Rodenbach interspersed his text with dozens of black-and-white photographs of Bruges. It is believed to be the first work of fiction illustrated with photographs. The novel includes 35 pictures in total. The only current French edition that features the original pictures is the GF Flammarion edition edited by Jean-Pierre Bertrand and Daniel Grojnowski, which was published in 1998, on the centenary of Rodenbach's death. The English translation by Will Stone and Mike Mitchell, published by Dedalus Press, includes a series of modern photographs instead of the originals.

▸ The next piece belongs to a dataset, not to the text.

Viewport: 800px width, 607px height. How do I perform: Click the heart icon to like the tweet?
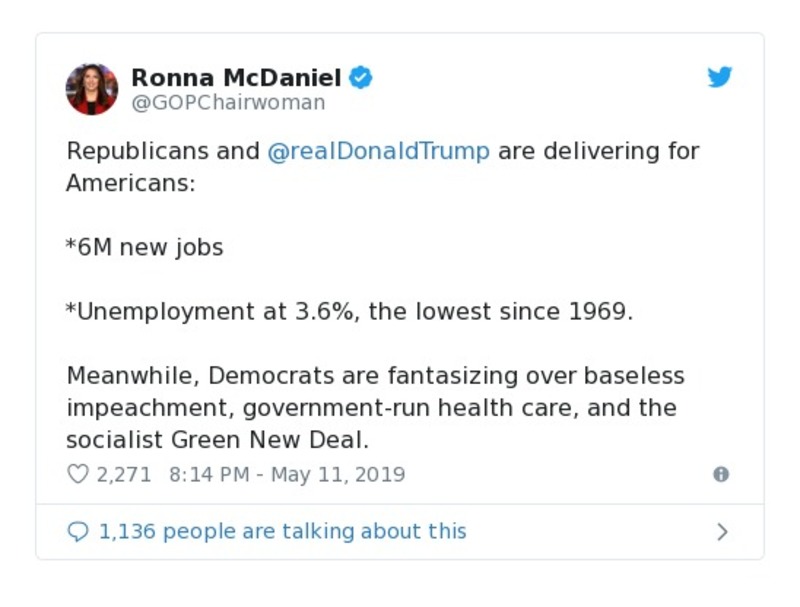tap(78, 474)
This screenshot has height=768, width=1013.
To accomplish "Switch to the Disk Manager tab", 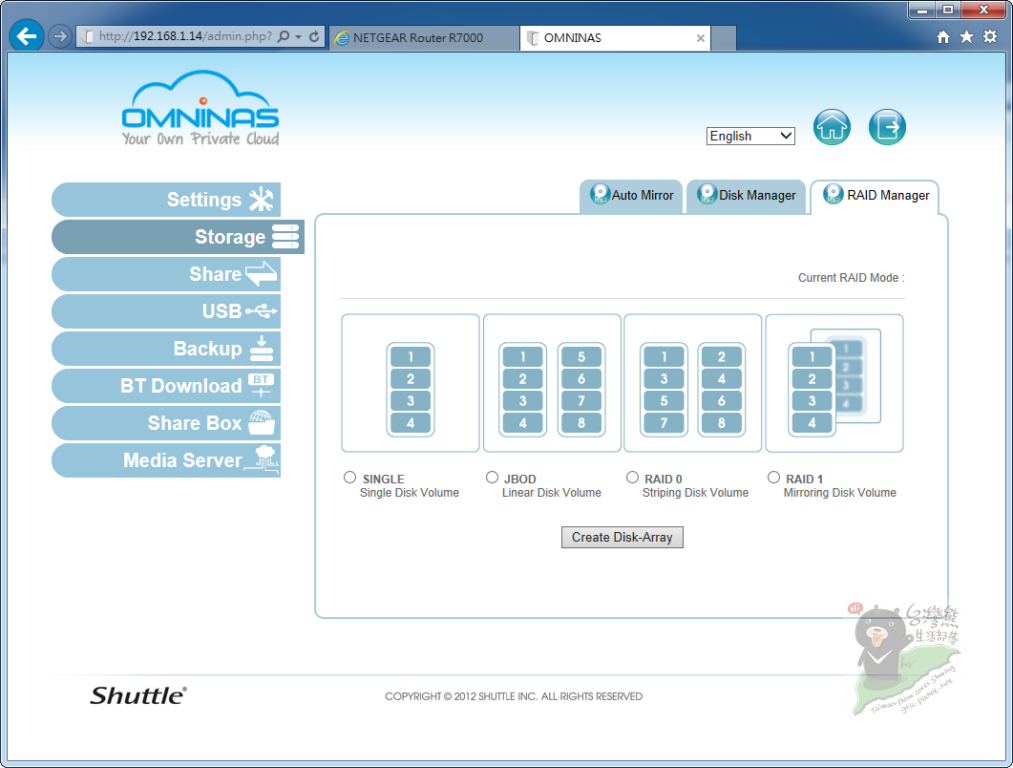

==Adaptions and influences==
In 1915 Russian director Yevgeni Bauer adapted the novel for the screen. It was renamed Daydreams, the action was moved from Bruges to contemporary Moscow and characters' names were changed, but otherwise the film is faithful to the book.

In 1920 the composer Erich Wolfgang Korngold used the novel as the basis for his opera Die tote Stadt.

The 1956 Argentine film Beyond Oblivion directed by Hugo del Carril is loosely based on the novel.

In 1978 American film director Ronald Chase adapted the novel as Bruges la morte.

In 1980 the French film director Alain Dhénaut adapted the novel as Bruges la morte as an episode in the "Le roman du samedi" (1980–1981) TV series.

In 1981 the Flemish film director Roland Verhavert adapted the novel as Brugge, die stille.

The novel influenced many later writers, including W. G. Sebald. The plot of the book may also have influenced the French crime novel D'entre les morts by Boileau-Narcejac, which was filmed by Alfred Hitchcock as Vertigo in 1958.

The David Bowie song "Dancing Out in Space" from his The Next Day (2013) album is considered to have taken inspiration from the novel.

In 2026 American artist Jesse Richards adapted it under the title The Dead City as a visual novel with Twine.